Verilen talimat: Aşağıdaki günlük yazısından "Sabah kafamda Rammstein, Mein" ifadesinden başlayıp "bir denklemde çalışıyor." ifadesine kadar, bu ifade de dahil olmak üzere, olan kısmı hiç değiştirmeden çıkarın.

Okunacak metin:
21 Mayıs 2019, Salı
saat: 23:48


Bu sabah Rathaus Schöneberg'e giderek Alman olduğuma dair imza atıp tapuyu aldım.
Ama mesele, ne oldum değil, neyden olduğum.

Sabah kafamda Rammstein, Mein Herz Brennt ve Ohne Dich şarkıları ile uyandım. Kafa librarysinde müzikler ve duygular ne güzel bir denklemde çalışıyor.

Frau Riesmanna gittik, çünkü soyadı U ile başlayanlar ona gidiyor ve bizlerin mavi kartlara yazılmış numaraları var.
Frau Rissman beni tebrik edip pasaportumu istediğinde hazırladığım dosyayı açtım ve pasaportumu getirmediğimi gördüm.

Wie dumm dedim. Hem de Alman olduğum ilk gün.

Güneş parladı. Benciğim pembe gömleğiyle daha çok parladı. Ben baştan aşağı siyah giyinmiştim.

Veri satırları:
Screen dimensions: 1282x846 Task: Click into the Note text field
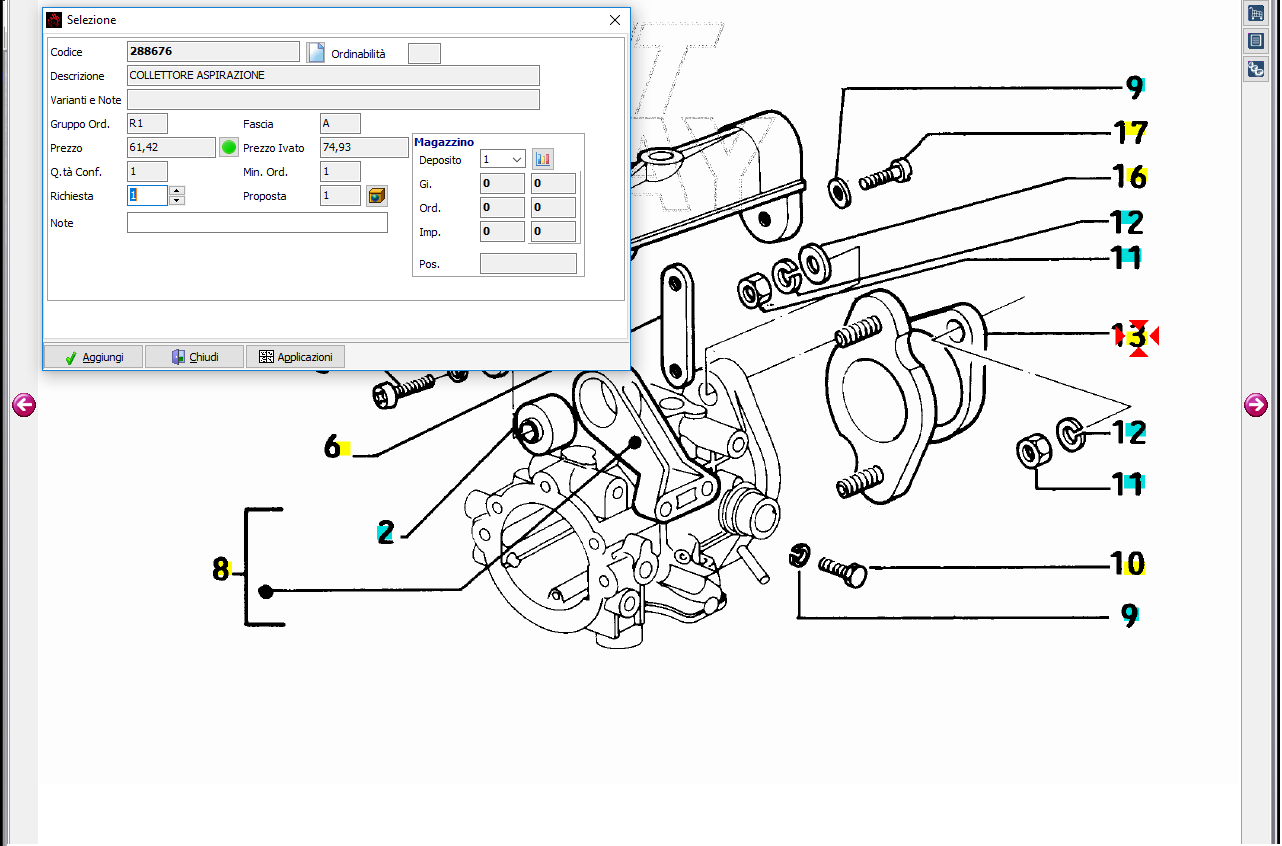click(x=257, y=223)
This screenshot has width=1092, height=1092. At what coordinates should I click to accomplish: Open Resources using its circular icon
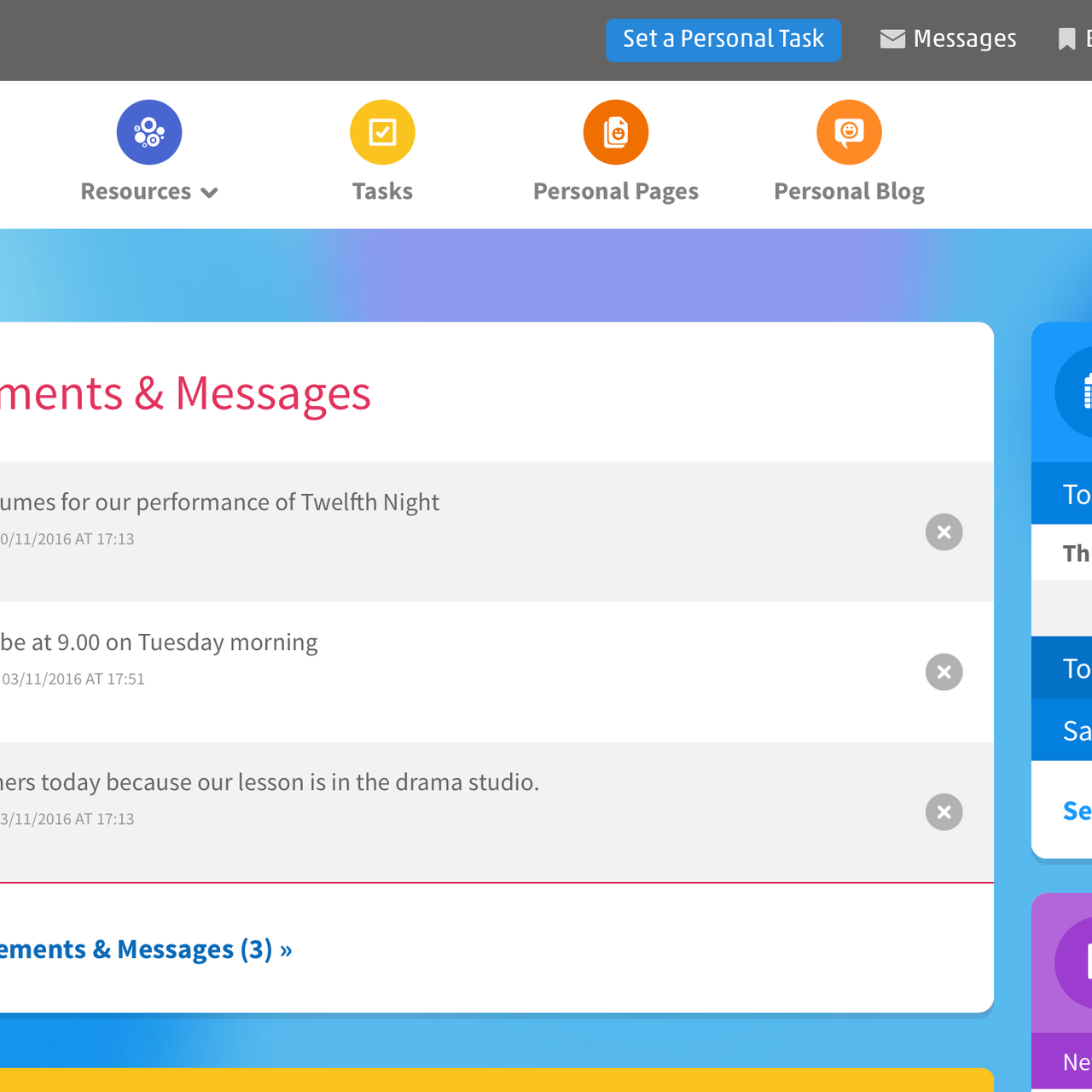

Görevin çıktısı:
Sabah kafamda Rammstein, Mein Herz Brennt ve Ohne Dich şarkıları ile uyandım. Kafa librarysinde müzikler ve duygular ne güzel bir denklemde çalışıyor.